— KUTIPAN TEKS —
►

Pada masa berlakunya Keputusan Presiden (Keppres) Nomor 80 Tahun
2003 tentang Pedoman Pelaksanaan Pengadaan Barang/Jasa Pemerintah, pelaksanaan
pengadaan barang/jasa dilaksanakan oleh panitia pengadaan yang diangkat oleh
pengguna anggaran yaitu kepala instansi.
Saat itu tidak begitu banyak masalah yang timbul antara kepala
instansi dengan panitia pengadaan karena para panitia pengadaan adalah bawahan
langsung dari pengguna anggaran. Artinya, semua kepentingan terpenuhi dan
berjalan sebagaimana mestinya.
Kalaupun ada permasalahan yang timbul, dengan mudah dapat
ditangani oleh pengguna anggaran mengingat SK panitia pengadaan ditandatangani
oleh pengguna anggaran sehingga tanggung jawab atas permasalahan yang terjadi
melekat pada jabatan pengguna anggaran.
Kesetaraan ULP dengan
PA
Ketika pengadaan sudah berpedoman pada Peraturan Presiden
(Perpres) Nomor 54 Tahun 2010 tentang Pengadaan Barang/Jasa Pemerintah,
pelaksanaan pengadaan barang/jasa dilaksanakan oleh kelompok kerja yang
bernaung di bawah Unit Layanan Pengadaan (ULP).
Ketidaktegasan tentang regulasi mengakibatkan banyaknya varian
bentuk kelembagaan ULP, mulai dari yang masih mempertahankan lembaga ad
hoc (non struktural)
maupun berbentuk struktural seperti badan pengadaan, biro pengadaan, bagian
pengadaan, ataupun yang dilaksanakan oleh biro pembangunan atau bagian
pembangunan.
Prinsip yang digunakan adalah mencoba untuk menyetarakan posisi
dari pengguna anggaran dengan kepala ULP dan menyetarakan posisi pejabat
pembuat komitmen dengan pokja ULP. Akan tetapi penyetaraan posisi ini tidak
berjalan mulus akibat eselon pejabat pengadaan masih lebih rendah.
Pada level provinsi, misalnya, bila pengguna anggaran memangku
jabatan eselon II A, dan jika kepala ULP dijabat oleh kepala biro pengadaan
yang bereselon II B, maka pejabat pengadaan kalah satu tingkat dari pengguna
anggaran.

◄

— TUGAS YANG DIKERJAKAN —
1/ Menurut teks tentang pengadaan barang/jasa pemerintah, siapa yang mengangkat panitia pengadaan pada masa berlakunya Keppres Nomor 80 Tahun 2003?
2/ Lanjutkan teks tentang pengadaan barang/jasa pemerintah mulai dari kalimat terakhirnya.

— CATATAN TERSEDIA —
►

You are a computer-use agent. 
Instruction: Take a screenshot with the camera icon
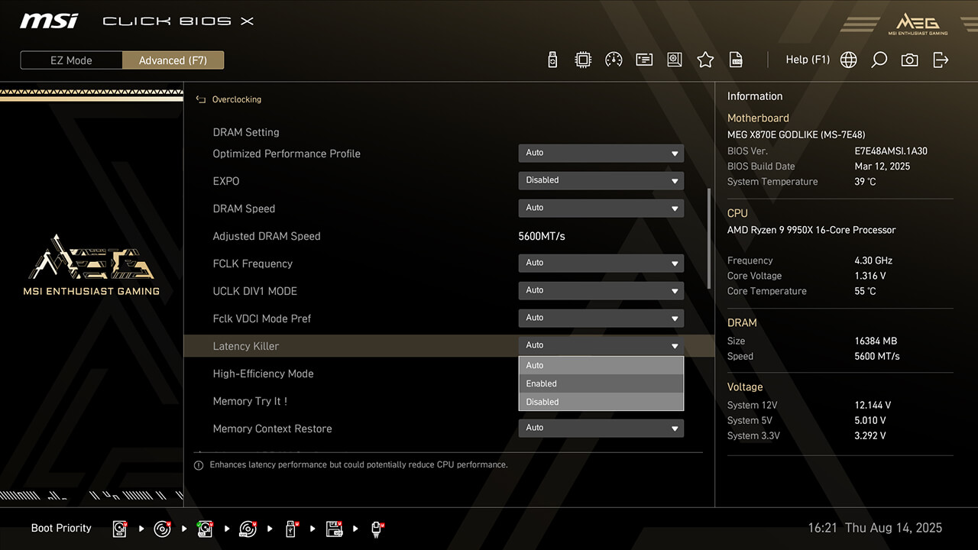point(909,60)
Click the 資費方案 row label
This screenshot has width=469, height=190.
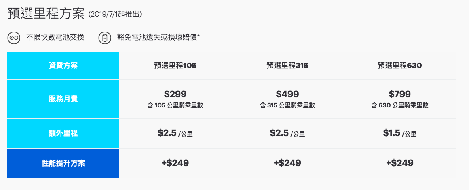click(63, 66)
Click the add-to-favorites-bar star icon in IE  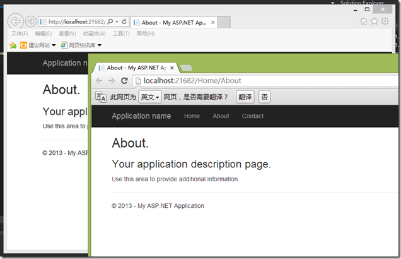tap(13, 45)
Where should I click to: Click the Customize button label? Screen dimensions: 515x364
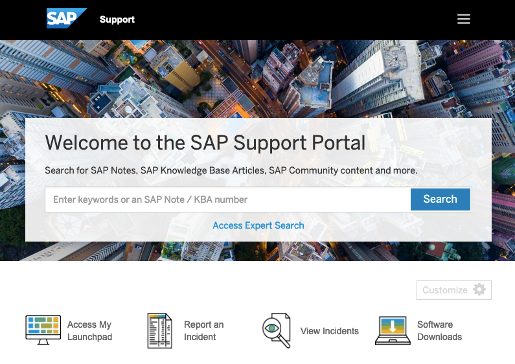444,290
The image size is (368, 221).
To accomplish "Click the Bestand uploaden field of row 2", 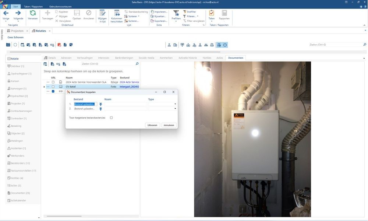I will coord(84,109).
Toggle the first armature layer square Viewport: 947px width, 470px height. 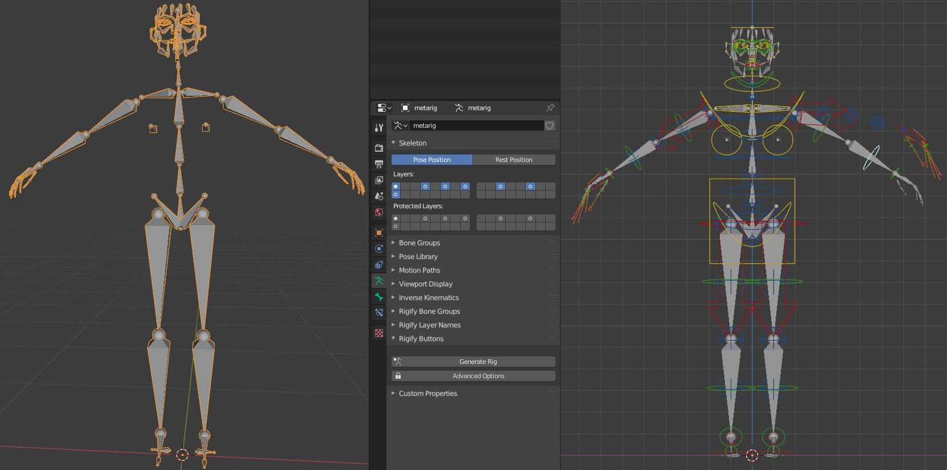point(396,187)
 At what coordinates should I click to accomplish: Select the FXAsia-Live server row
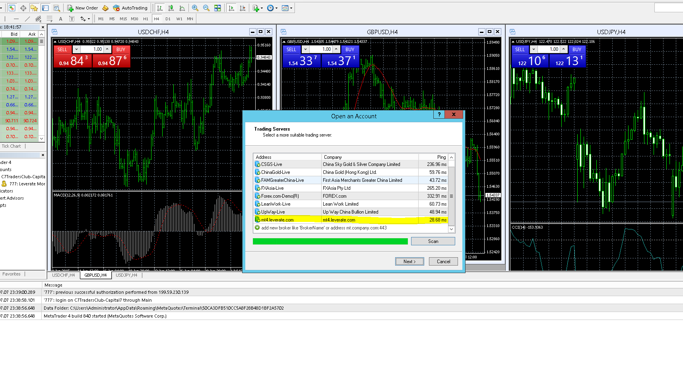(272, 188)
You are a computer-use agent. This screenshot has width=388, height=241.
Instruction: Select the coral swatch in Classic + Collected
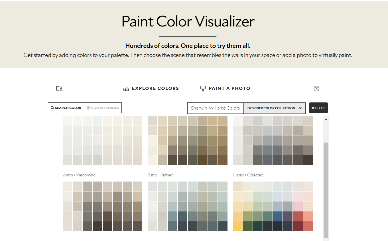pos(308,216)
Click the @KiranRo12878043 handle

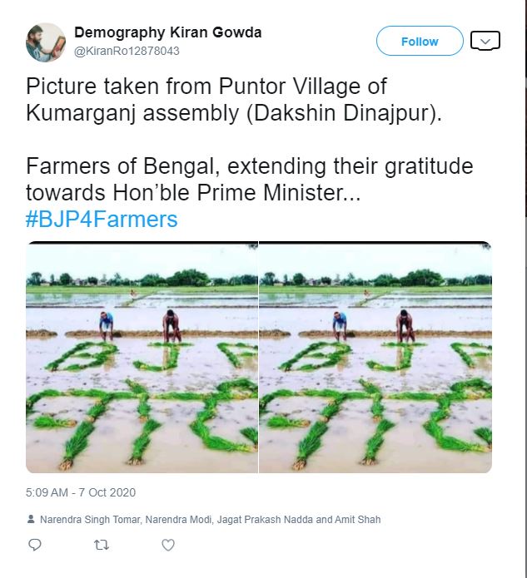pos(127,51)
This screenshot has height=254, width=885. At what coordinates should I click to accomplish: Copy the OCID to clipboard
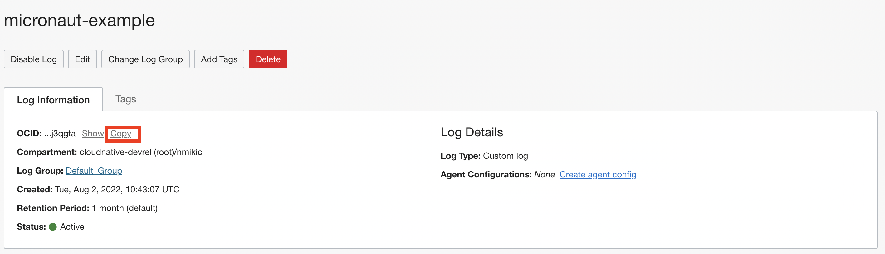pyautogui.click(x=121, y=133)
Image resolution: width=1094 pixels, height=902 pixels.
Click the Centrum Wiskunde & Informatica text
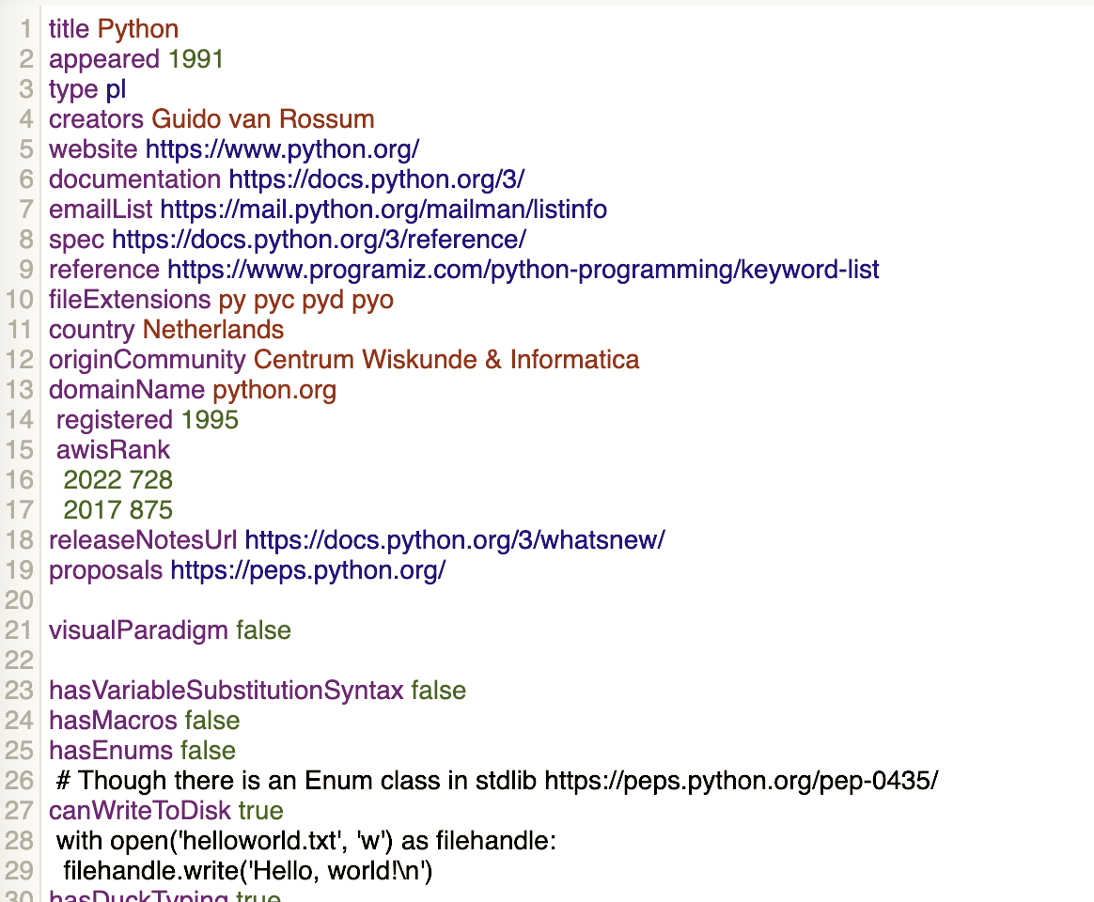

◄

— JAWABAN SETIAP TUGAS —
1/ Panitia pengadaan diangkat oleh pengguna anggaran, yaitu kepala instansi.

2/
Lebih parah lagi bila kepala ULP dijabat oleh kepala bagian
pengadaan yang setingkat jabatan eselon III A. Begitu pula pada level
pemerintah kabupaten/kota, pengguna anggaran pada dinas berada pada tingkatan
eselon II B, sedangkan kepala ULP bila dijabat oleh kepala bagian pengadaan
yang tingkatannya pada eselon III A.
Dengan posisi secara struktural yang kalah tingkatan eselon
seperti itu, maka tekanan dan intervensi terhadap pejabat pengadaan akan begitu
kuat. Namun, bila terjadi permasalahan maka pengguna anggaran tidak punya beban
moral untuk menyelesaikan permasalahan sehingga ULP dan pokja ULP berjalan
sendirian dalam menyelesaikan permasalahan yang mereka hadapi.
Hanya ada beberapa pemerintahan daerah yang membentuk badan
pengadaan. Dengan bentuk kelembagaan seperti ini penyetaraan tingkatan eselon
antara pengguna anggaran dan kepala ULP yang dijabat oleh kepala badan
pengadaan sudah tercapai. Kepala ULP sudah bisa duduk dan berdiri pada posisi
yang sama dengan pengguna anggaran.
Munculnya UKPBJ
Dewasa ini, ketika Perpres nomor 16 tahun 2018 tentang Pengadaan
Barang/Jasa Pemerintah telah terbit, unit layanan pengadaaan makin memiliki
posisi yang mantap. Perpres itu langsung ditindaklanjuti dengan Peraturan
Lembaga (Perlem) LKPP Nomor 14 Tahun 2018 tentang Unit Kerja Pengadaan
Barang/Jasa (UKPBJ).
Tugas besar yang diemban oleh UKPBJ adalah pelaksanaan tender oleh
pokja pemilihan, pengelolaan sistem pengadaan secara elektronik oleh LPSE,
advokasi permasalahan, dan pembinaan SDM.
Pembinaan SDM di sini bukan semata hanya pada anggota UKPBJ namun
meliputi keseluruhan pelaku pengadaan mulai dari pengguna anggaran, kuasa pengguna
anggaran, pejabat pembuat komitmen, pejabat pengadaan, pokja pemilihan, agen
pengadaan, dan panitia penerima hasil pekerjaan, pejabat penerima hasil
pekerjaan, penyelenggara swakelola, dan penyedia/perusahaan.
Atas dasar tugas besar tersebut, maka bentuk ideal kelembagaan
UKPBJ adalah berbentuk badan pengadaan. Posisinya antara kepala UKPBJ dengan
pengguna anggaran adalah setara.
Kerancuan Permendagri
Namun, kemunduran justru terjadi ketika Kementerian Dalam Negeri
menerbitkan Permendagri Nomor 112 Tahun 2018 tentang Pembentukan UKPBJ di
Lingkungan Pemerintah Daerah Provinsi dan Kabupaten/Kota.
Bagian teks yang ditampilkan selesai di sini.